ZU ERLEDIGENDE ARBEITEN:
1. Nennen Sie jeden Benutzernamen, unter dem in der Forumsdiskussion über Adressen mit und ohne „www“ ein Beitrag verfasst wurde, jeweils nur einmal.
2. Überarbeiten Sie eine Passage der Forumsdiskussion über Adressen mit und ohne „www“: Beginnen Sie bei den Worten „Bei www handelt“, hören Sie nach „Einstellungen gesetzt hat.“ auf, und setzen Sie dabei „Betreibers“ an die Stelle von „Administrators“.

VORLIEGENDER TEXT:
------------------------------------------------------------------------
# Warum mal nur http:// und mal mit //www?



## TomHH (17. Juli 2004)

Hallo zusammen!

Wir haben hier gerade ein Streitgespräch darüber, warum man manche Seiten nur per http://domain und andere nur per http://*www*.domain erreicht.

Wir haben zwar schon eine möglich Antwort, aber so richtig "richtig" ist sie wohl noch nicht...

Wisst ihr es?

Tom;-)
&nbsp;


----------



## Reimer (17. Juli 2004)

Bei www handelt es sich um eine stinknormale Subdomain. Daher ist die Erreichbarkeit mit www oder auch ohne www eine Sache des Administrators des Servers und wie er die Einstellungen gesetzt hat.


----------



## Theeagle (17. Juli 2004)

richitg.
Auf dem DNS-Server werden die zuweisungen der domains zum ziel gespeichert.
In der regel wird da folgendes als standart definiert:
http://domain.de     ->       /
http://www.domain.de -> /

wenn der admin nun die zuweisung ohne "www." wegläßt is die seite nur mit http://www. zu erreichen.

zusätzlich kann dann noch http://*.domain.de gespeichert werden.


----------



## TomHH (17. Juli 2004)

Ok. Vielen Dank. haben wir so auch gesehen...

Thx


----------
------------------------------------------------------------------------
DATEN:
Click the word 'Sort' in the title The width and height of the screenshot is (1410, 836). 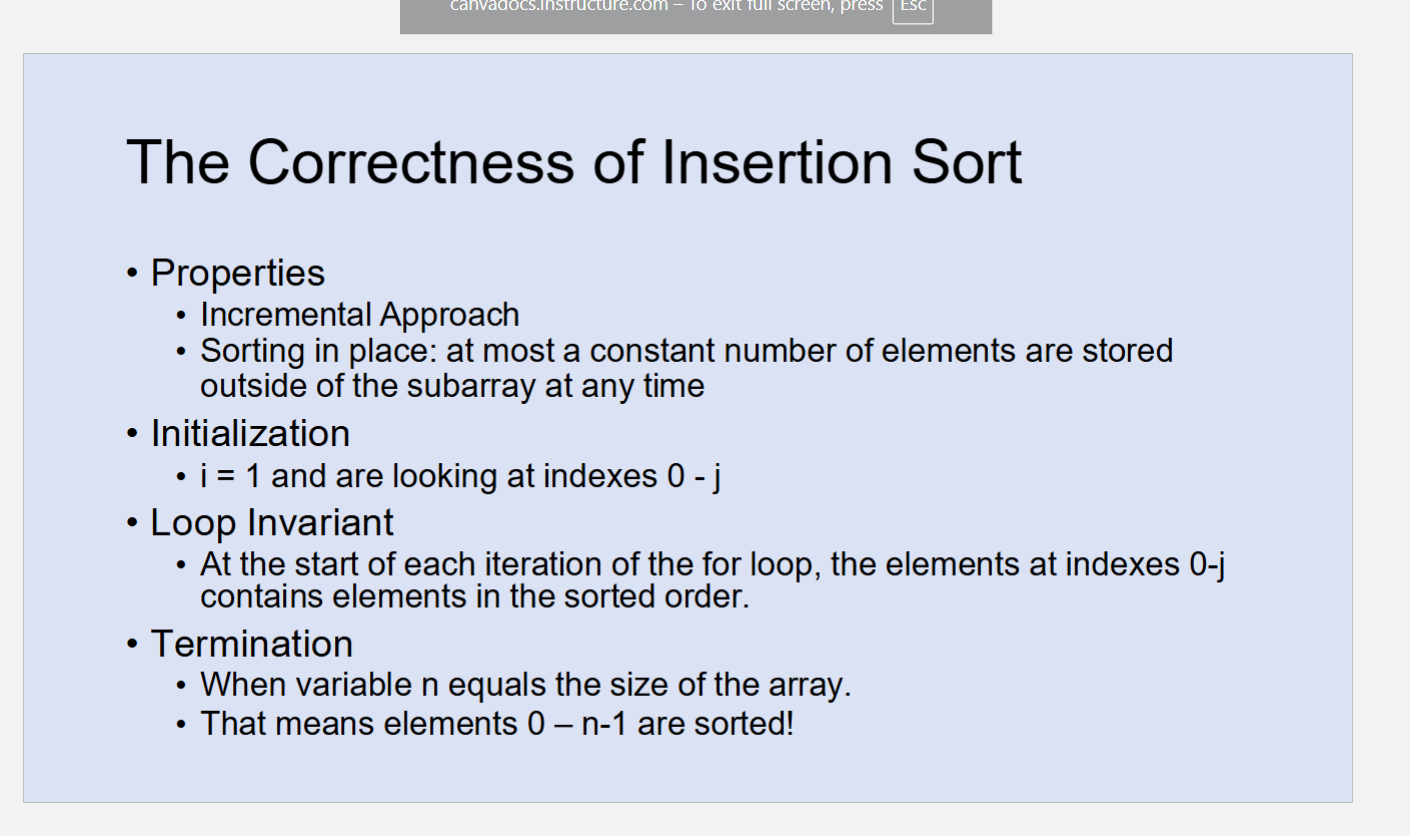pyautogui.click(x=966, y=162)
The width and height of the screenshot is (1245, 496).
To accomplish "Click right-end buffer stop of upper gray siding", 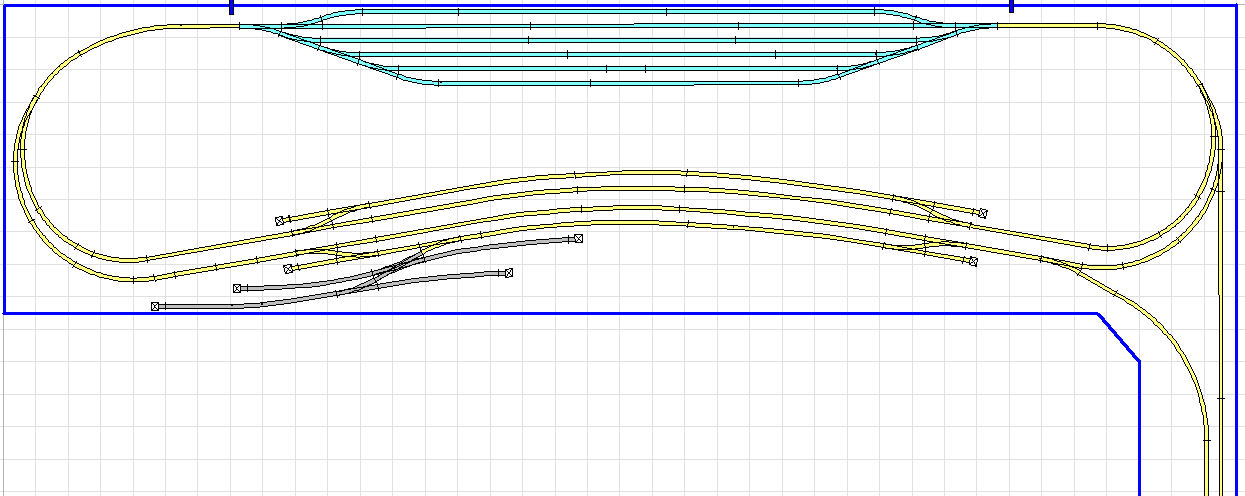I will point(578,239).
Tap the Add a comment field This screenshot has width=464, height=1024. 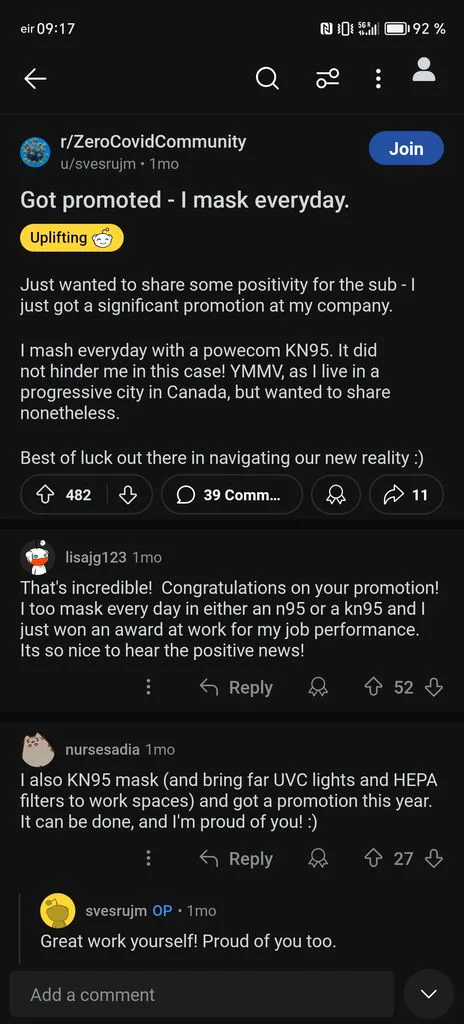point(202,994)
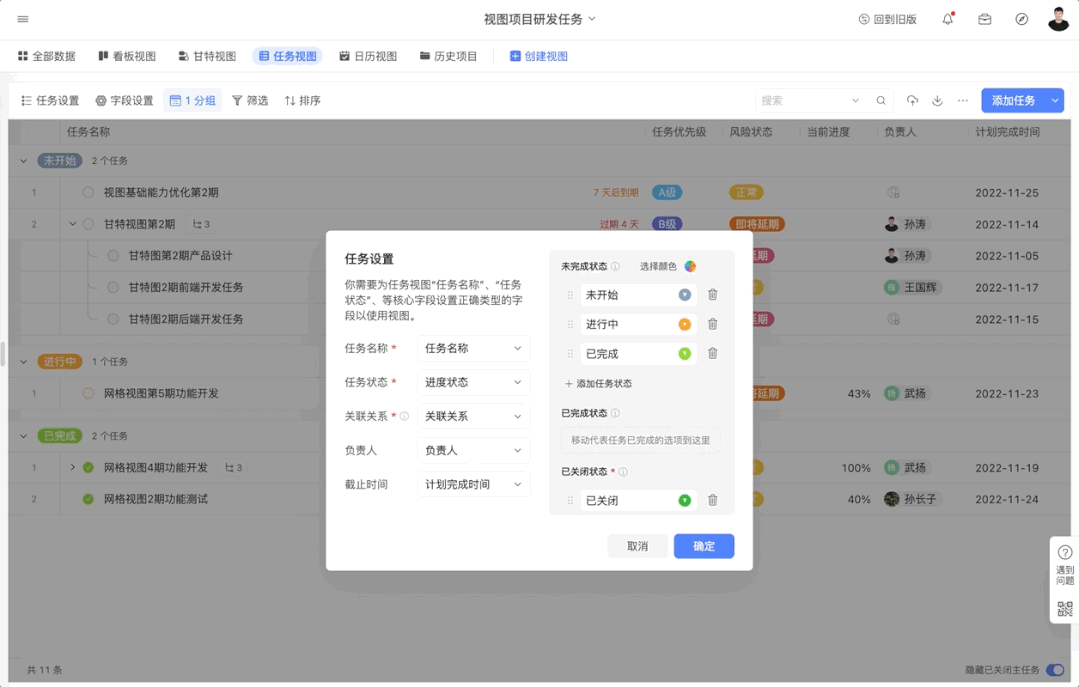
------------------------------------------------------------------------
ERGEBNISSE JE AUFGABE:
1. TomHH, Reimer, Theeagle

2.
Bei www handelt es sich um eine stinknormale Subdomain. Daher ist die Erreichbarkeit mit www oder auch ohne www eine Sache des Betreibers des Servers und wie er die Einstellungen gesetzt hat.